Figure 3.—Typical Hopi Home.—Courtesy Arizona State Museum.
The roofs are finished flat and lived upon as in Mediterranean countries, particularly in the case of one-story structures built against two-story buildings, the roof of the low building making the porch or roof-garden for the second-story room lying immediately adjacent. Here, on the roof many household occupations go on, including often summer sleeping and cooking.
When the new house is completely finished and dedicated, the owner gives a feast for all members of her clan who have helped in the house-raising, and the guests come bearing small gifts for the home.
Formerly, the house was practically bare of furniture save for the fireplace and an occasional stool, but the majority of the Hopi have taken kindly to small iron cook stoves, simple tables and chairs, and some of them have iron bedsteads. Even now, however, there are many homes, perhaps they are still in the majority, where the family sits in the middle of the floor and eats from a common bowl and pile of piki (their native wafer corn bread), and sleeps on a pile of comfortable sheep skins with the addition of a few pieces of store bedding, all of which is rolled up against the wall to be out of the way when not in use.
In the granary, which is usually a low back room, the ears of corn are often sorted by color and laid up in neat piles, red, yellow, white, blue, black, and mottled, a Hopi study in corn color. Strings of native peppers add to the colorful ensemble.
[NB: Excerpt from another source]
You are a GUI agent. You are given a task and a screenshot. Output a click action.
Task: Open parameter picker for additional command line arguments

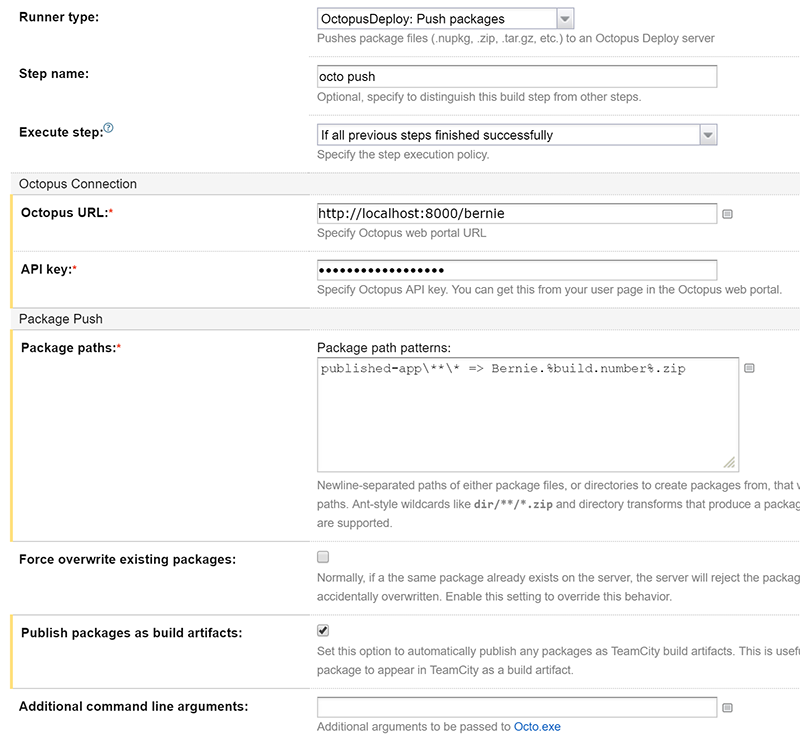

VI. MYTH AND FOLKTALE; GENERAL DISCUSSION
Because none of this material could be written down but was passed by word of mouth from generation to generation, changes naturally occurred. Often a tale traveled from one tribe to another and was incorporated, in whole or in part, into the tribal lore of the neighbor—thus adding something. And, we may suppose, some were more or less forgotten and thus lost; but, as Wissler[12] tells us, "tales that are directly associated with ceremonies and, especially, if they must be recited as a part of the procedure, are assured a long life."